Biased genes

A genome-wide analysis in mice has added complexity to scientists' understanding of gene expression in the brains of developing and adult mice. For more than 1,300 of the 20,000 genes known to be active in the mouse brain, there is significant bias as to whether the active copy is maternally or paternally inherited, researchers report.

Imprinting, a process through which chemical marks are placed on one copy of a gene, leads to the dominant expression of either the maternal or paternal copy of this gene. A team led by Catherine Dulac and Christopher Gregg of Harvard University (Cambridge, MA) decided to explore how much gene imprinting affects mouse behavior.

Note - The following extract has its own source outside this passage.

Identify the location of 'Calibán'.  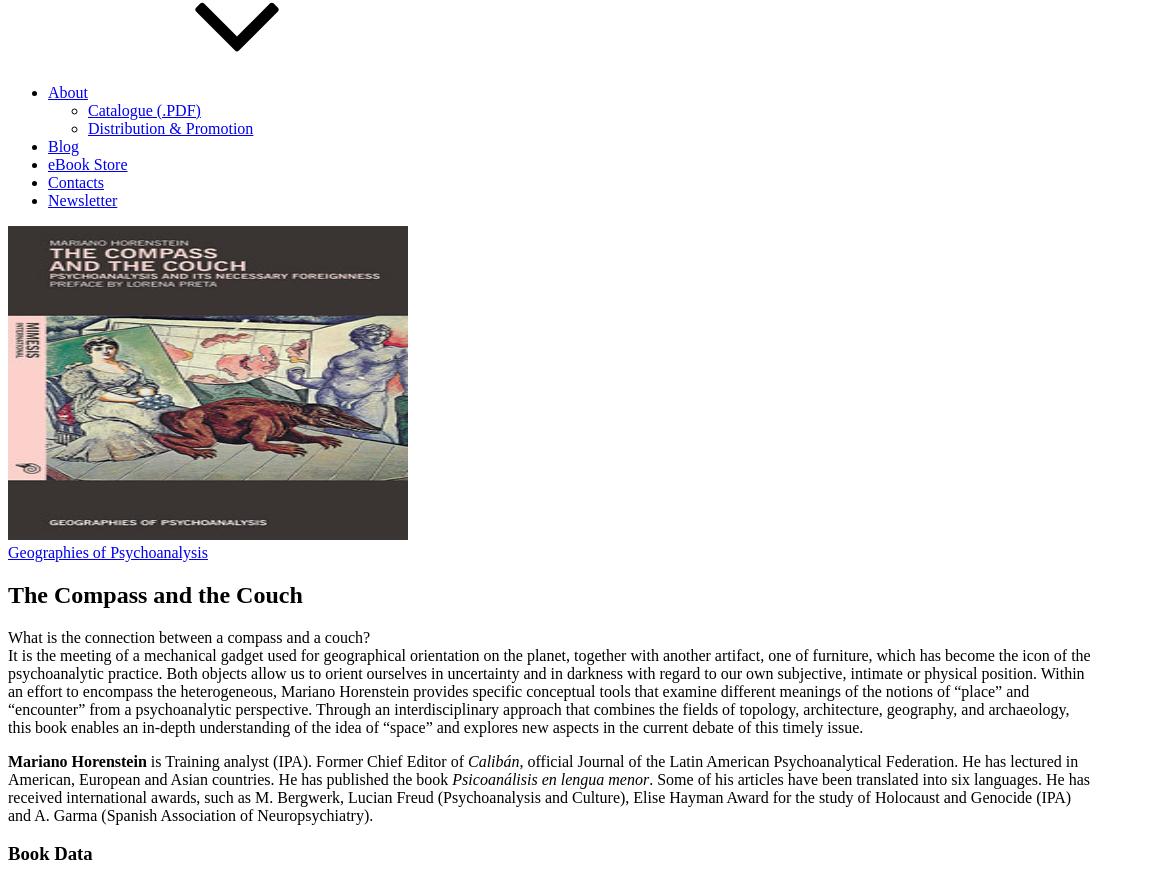
(493, 759).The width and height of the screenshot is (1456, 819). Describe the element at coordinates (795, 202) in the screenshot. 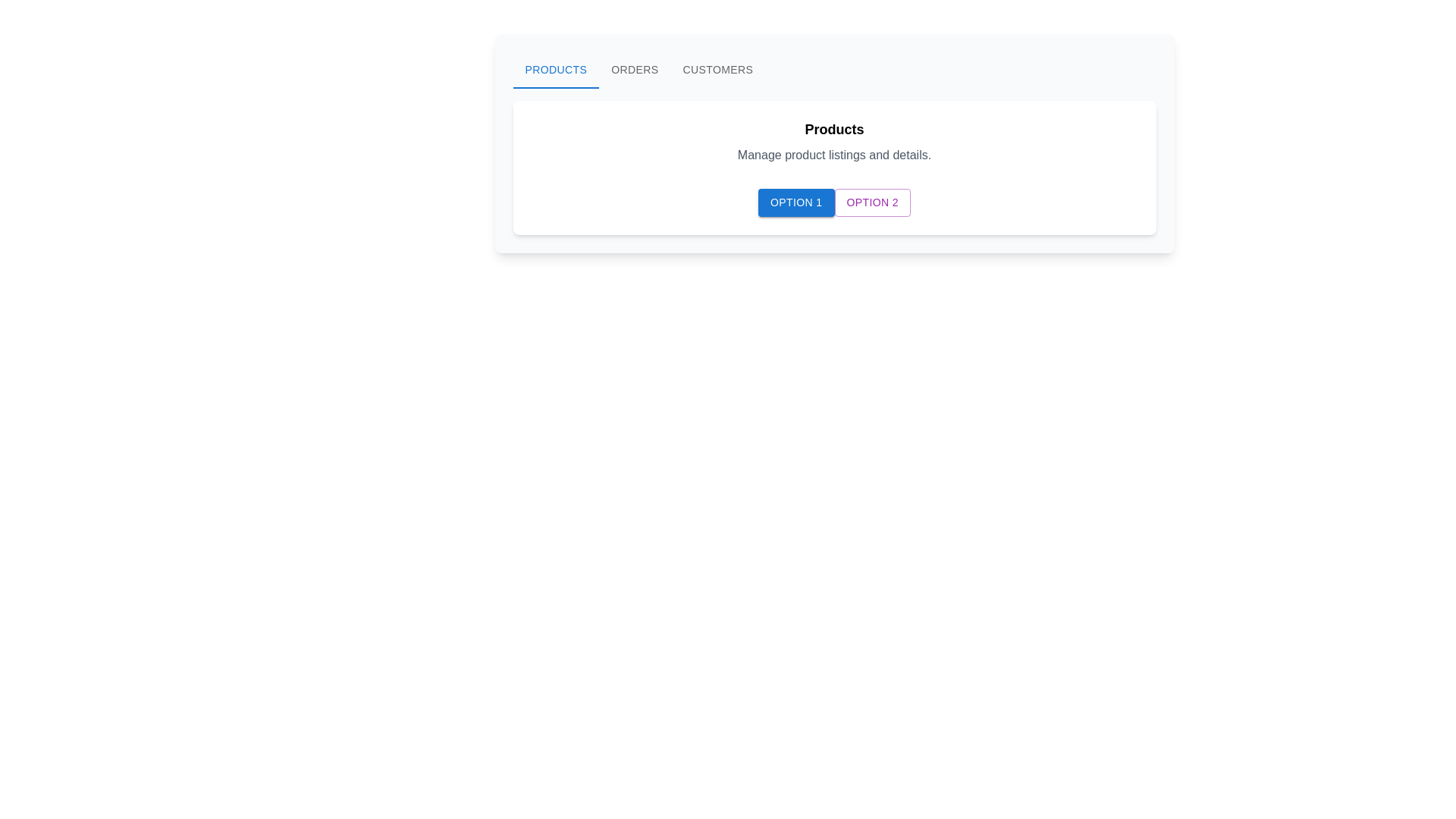

I see `the button labeled 'Option 1' with a bold blue background and white text` at that location.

To evaluate this parental bias in mice, they compared the sequences of the RNA products of all the active genes they could find in the brains of embryonic mice and in two regions of adult mouse brains (Science doi:10.1126/science.1190830 and doi:10.1126/science.1190831; published online 8 July 2010). Interestingly, about 60% of the imprinted genes in the mouse embryonic brain were maternal, while 70% of the imprinted genes in the adult brain were paternal. Furthermore, 347 genes were imprinted in either adult females or males but not both. A better understanding of genomic imprinting in mice could help elucidate diseases, such as multiple sclerosis, that are linked to imprinting.

The basics of being animal

The oldest surviving multicellular animals (or metazoans)—sponges—are simple organisms. Though they lack organs and muscles, they possess valuable genetic information that explains how cells first came to cooperate and behave as a collective. Understanding the mechanisms underlying the development of multicellularity can help us to define what it really means to be an animal. As dysfunctions in these same cell development and communication mechanisms frequently give rise to cancer and autoimmune disorders, this knowledge may also lead to a better understanding of these diseases.

The genome of a sponge from the Great Barrier Reef, Amphimedon queenslandica, was recently sequenced by a team of researchers led by Daniel Rokhsar (University of California, Berkeley, and Joint Genome Institute, Walnut Creek, CA). The group identified more than 18,000 genes involved in key processes, such as cell division and growth, programmed cell death, cell adhesion, developmental signaling, immunity and cell differentiation, that characterize all animals (Nature doi:10.1038/nature09201; published online 5 August 2010). The results suggest that these hallmarks of modern animals originated much earlier than previously recognized and that their genetic underpinnings were likely present in a surprisingly complex common animal ancestor.

Guidelines ARRIVE

PLoS Biology and five other journals recently published new guidelines, called ARRIVE (Animal Research: Reporting In Vivo Experiments), aimed at improving the reporting of animal research experiments (PLoS Biol. 8, e1000412; 2010). The UK-based National Centre for the Replacement of Animals in Research (NC3Rs), in consultation with the scientific community, developed these guidelines.

In a New Scientist opinion piece about ARRIVE, Vicky Robinson, chief executive of the NC3Rs, noted that a recent NC3Rs study “found that key information was missing from many of the 300 or so publications that we analysed that described publicly funded experiments on rodents and monkeys in the UK and US.” This same study found that most of these studies did not report using randomization or blinding (PLoS One 4, e7824; 2009).

The ARRIVE guidelines, which were developed using the CONSORT Statement recommendations for reporting randomized control trials as a foundation, identify 20 items that should be included in scientific publications reporting animal research. These items include a statement of the ethical review and licenses necessary for the research; a clear statement of the study design; details of all procedures carried out, animals used, animal housing and husbandry; and a statement on the possibility of translating the results to other species, including humans.